Start at the line that contains "This screenshot has width=969, height=614." in the listing below and extract every line through the last, exactly; leave pictures out.

Top of Study material

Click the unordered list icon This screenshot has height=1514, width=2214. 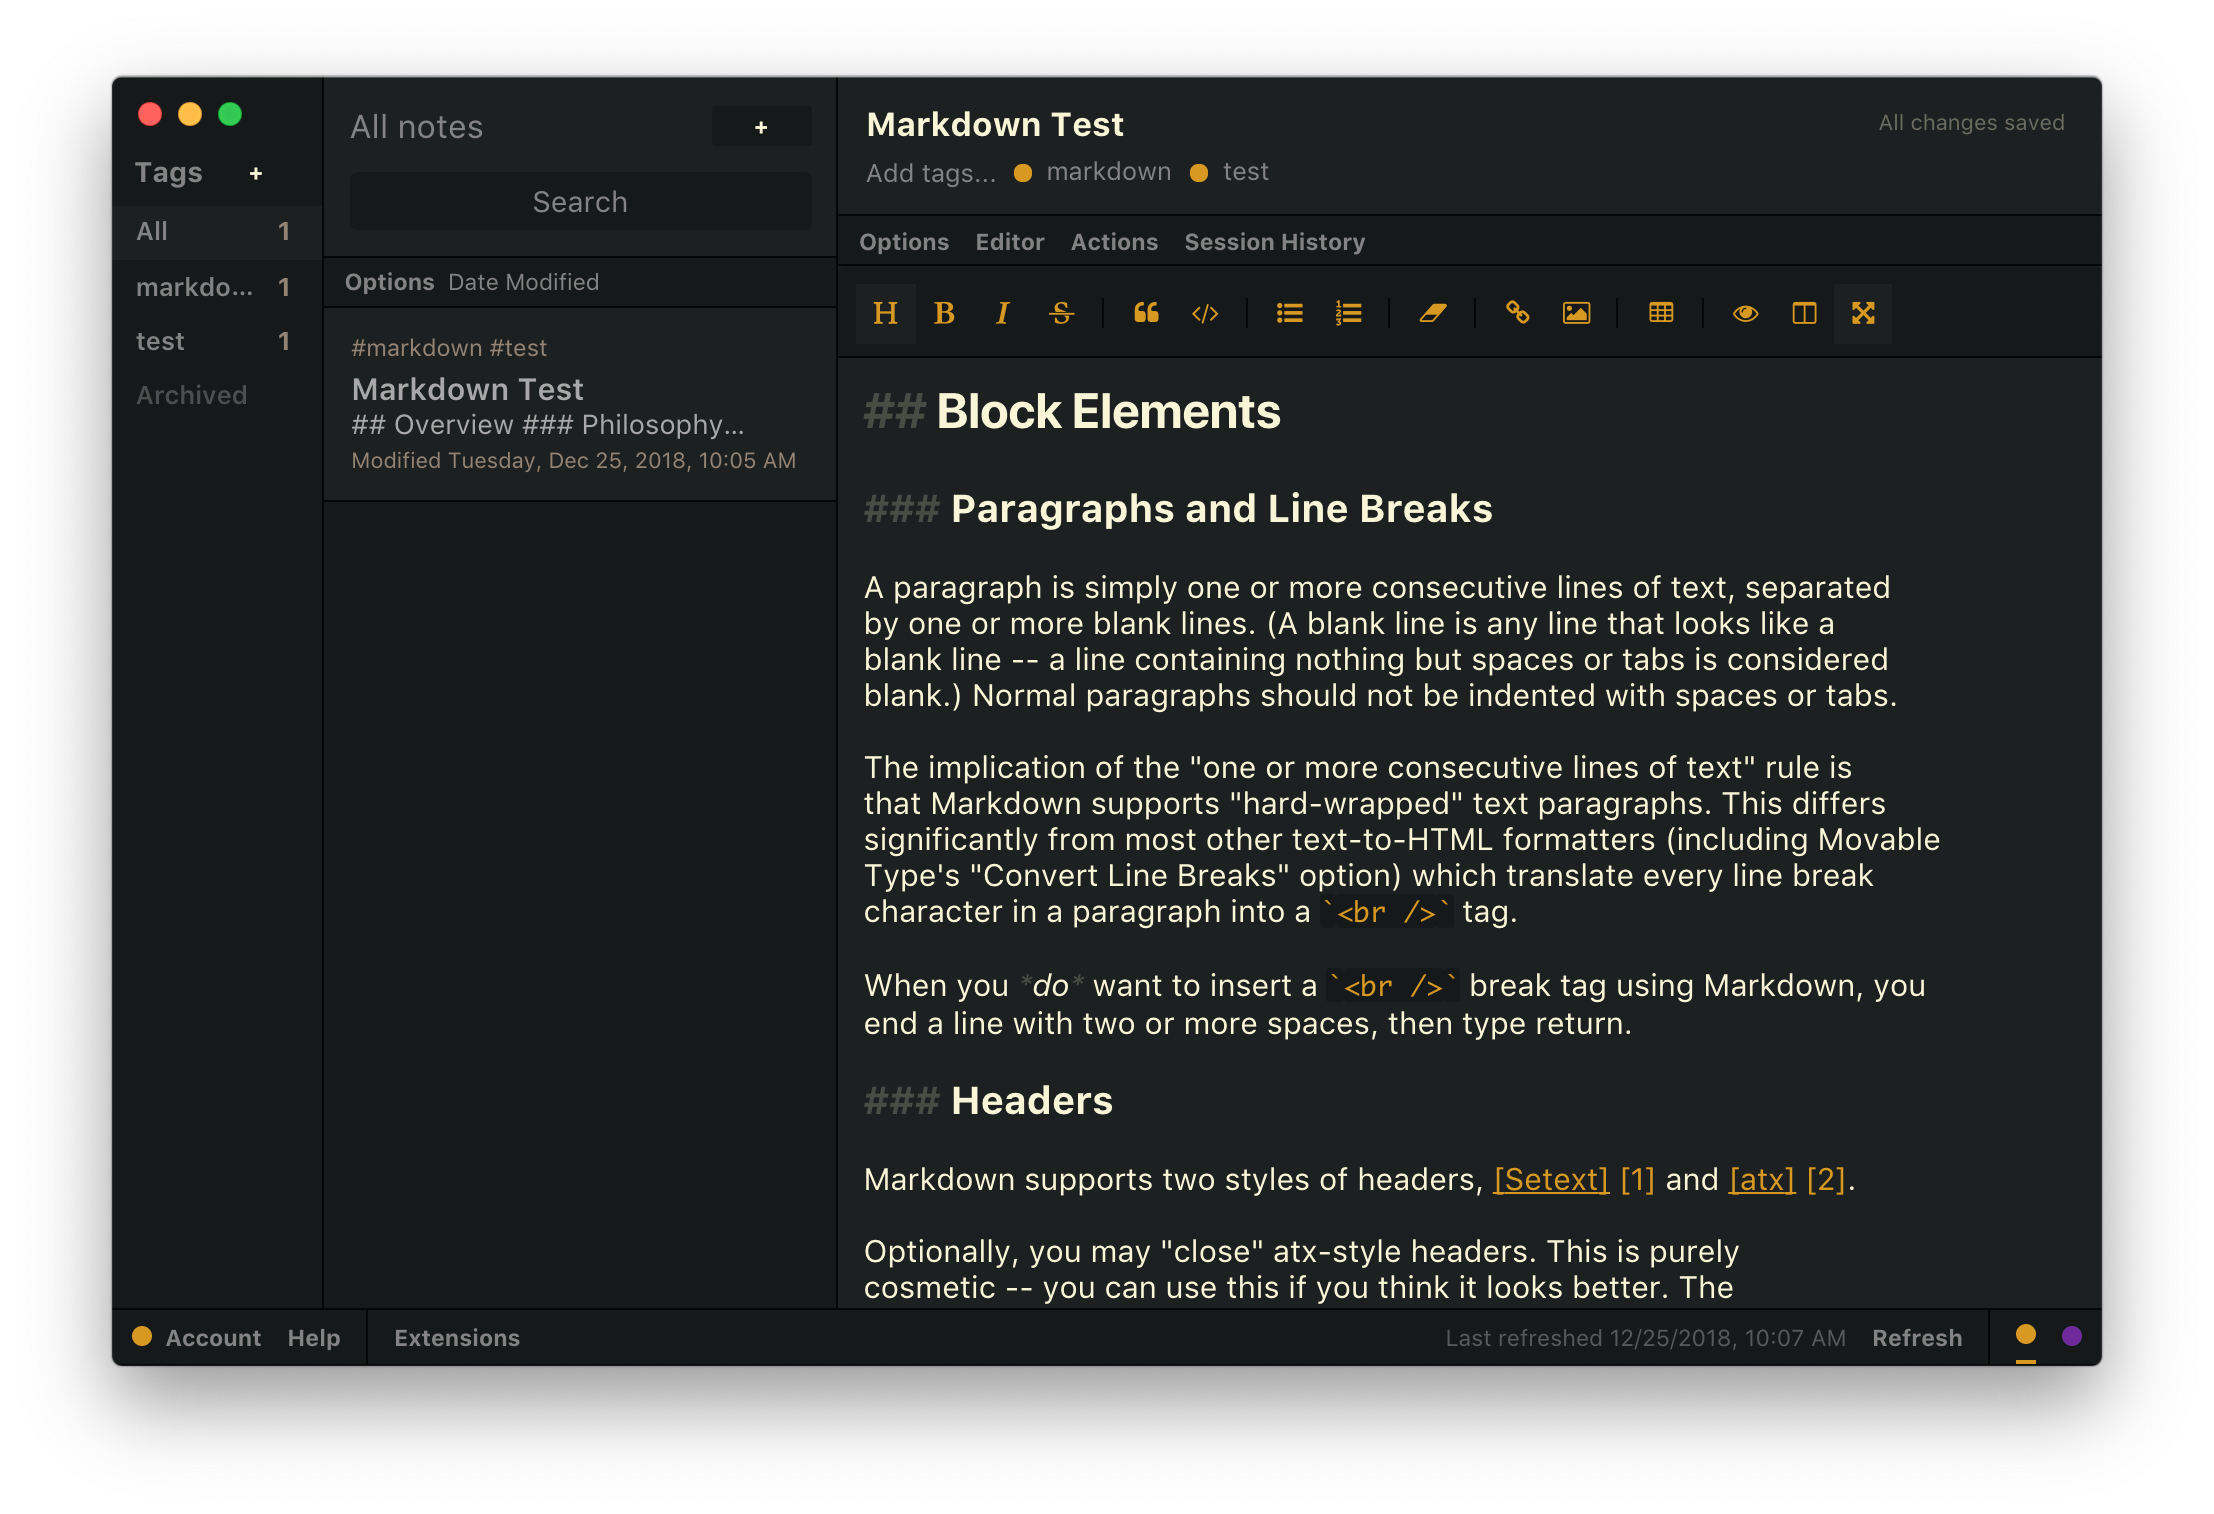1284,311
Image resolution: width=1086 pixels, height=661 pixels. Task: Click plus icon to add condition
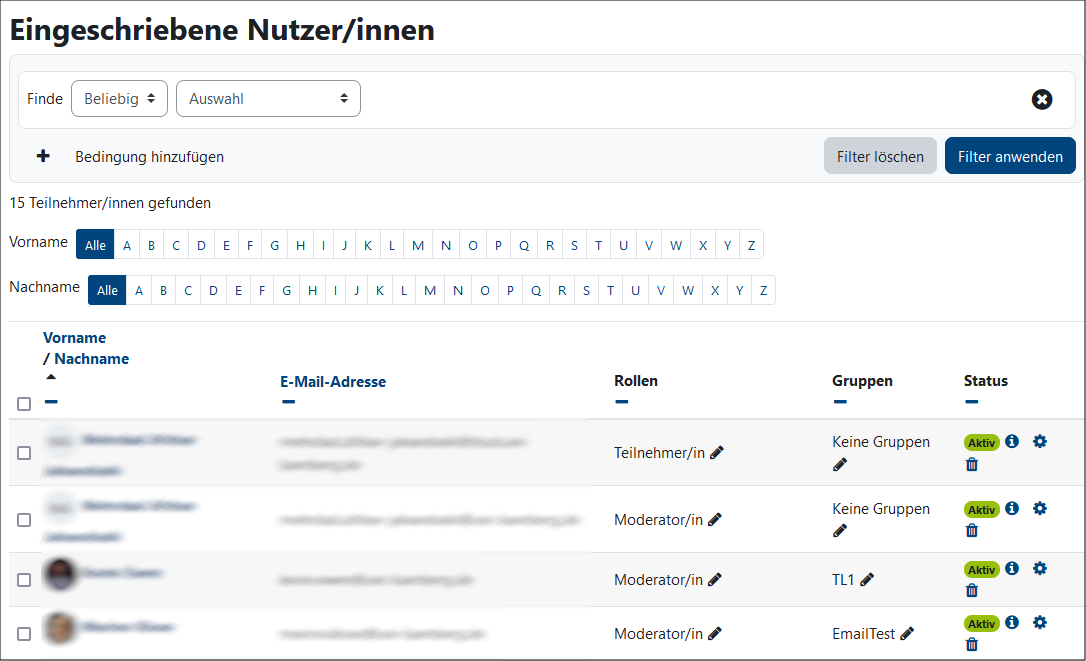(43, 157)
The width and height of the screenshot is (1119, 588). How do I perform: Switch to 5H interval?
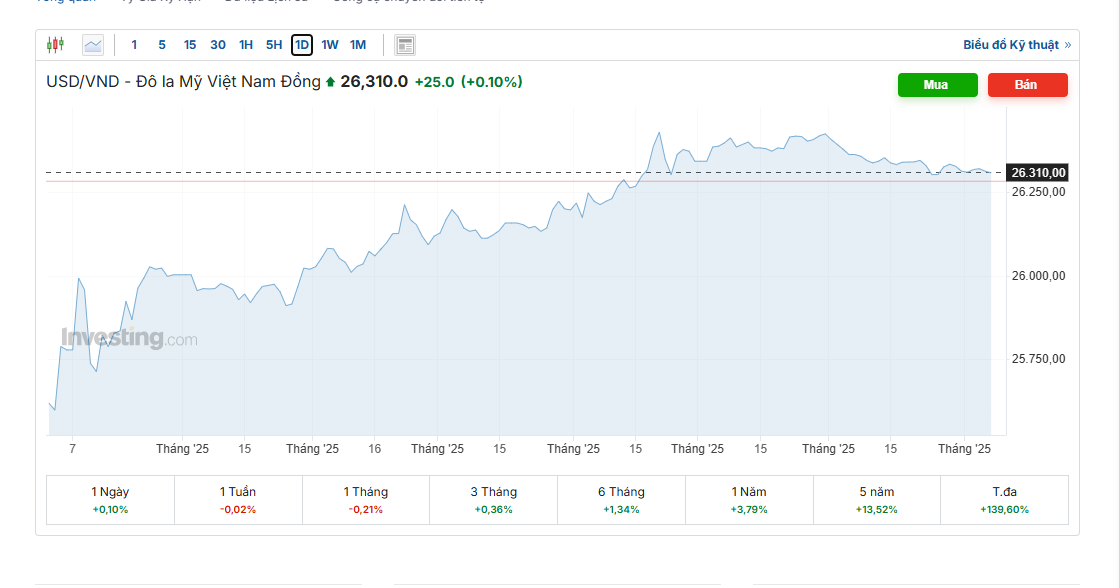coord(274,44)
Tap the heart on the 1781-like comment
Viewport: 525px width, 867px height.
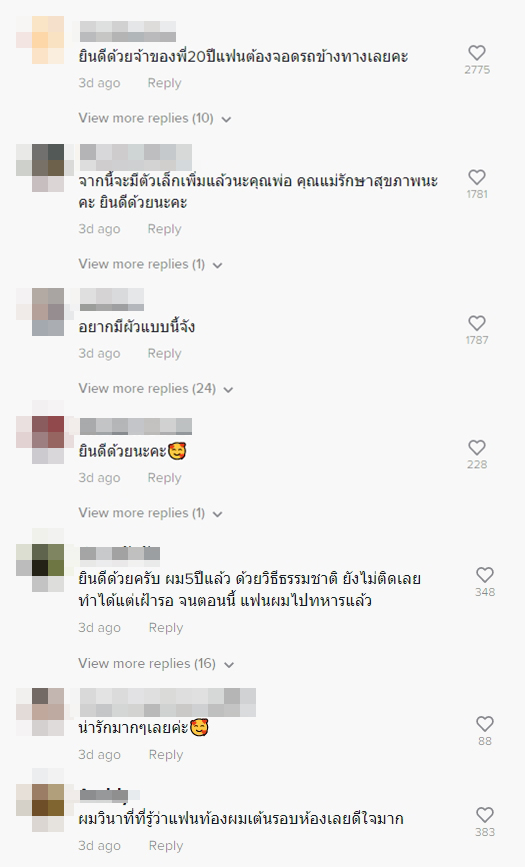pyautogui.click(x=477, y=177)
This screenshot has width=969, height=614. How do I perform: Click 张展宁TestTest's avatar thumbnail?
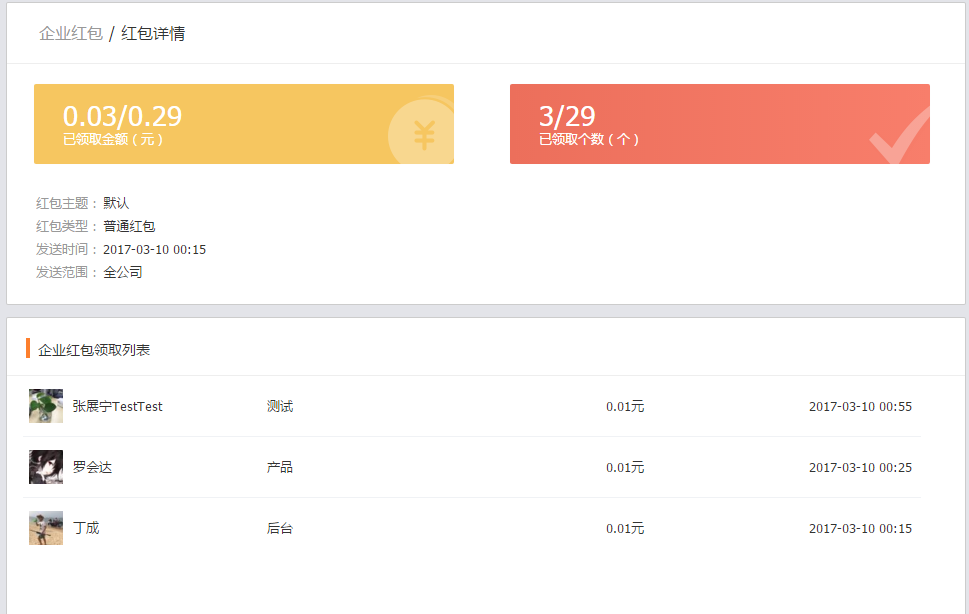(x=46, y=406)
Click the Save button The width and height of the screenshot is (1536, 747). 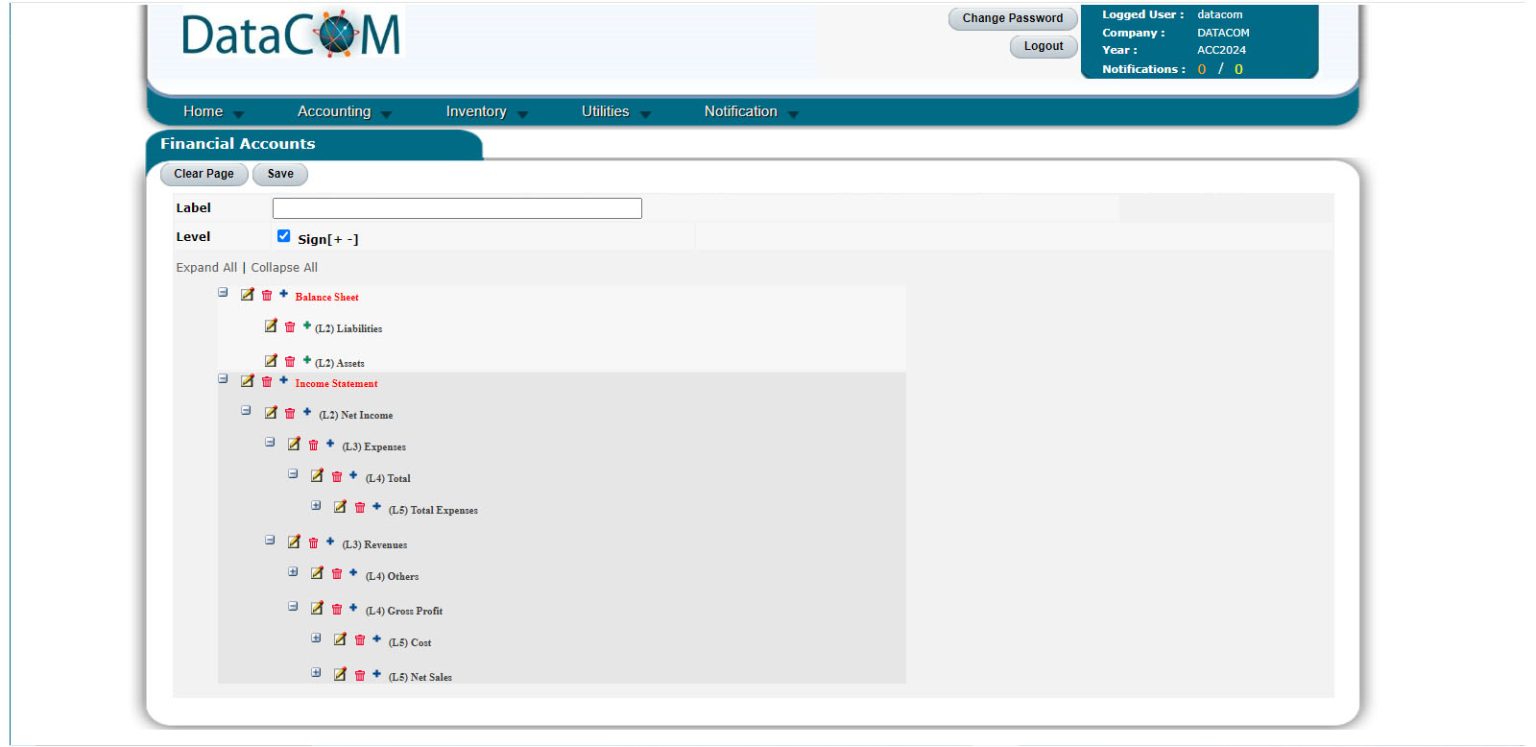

Bottom of Study material

> _Response below_:
This screenshot has width=969, height=614. How do I perform: Click 张展宁TestTest's avatar thumbnail?
(x=46, y=406)
Click the Save button The width and height of the screenshot is (1536, 747). 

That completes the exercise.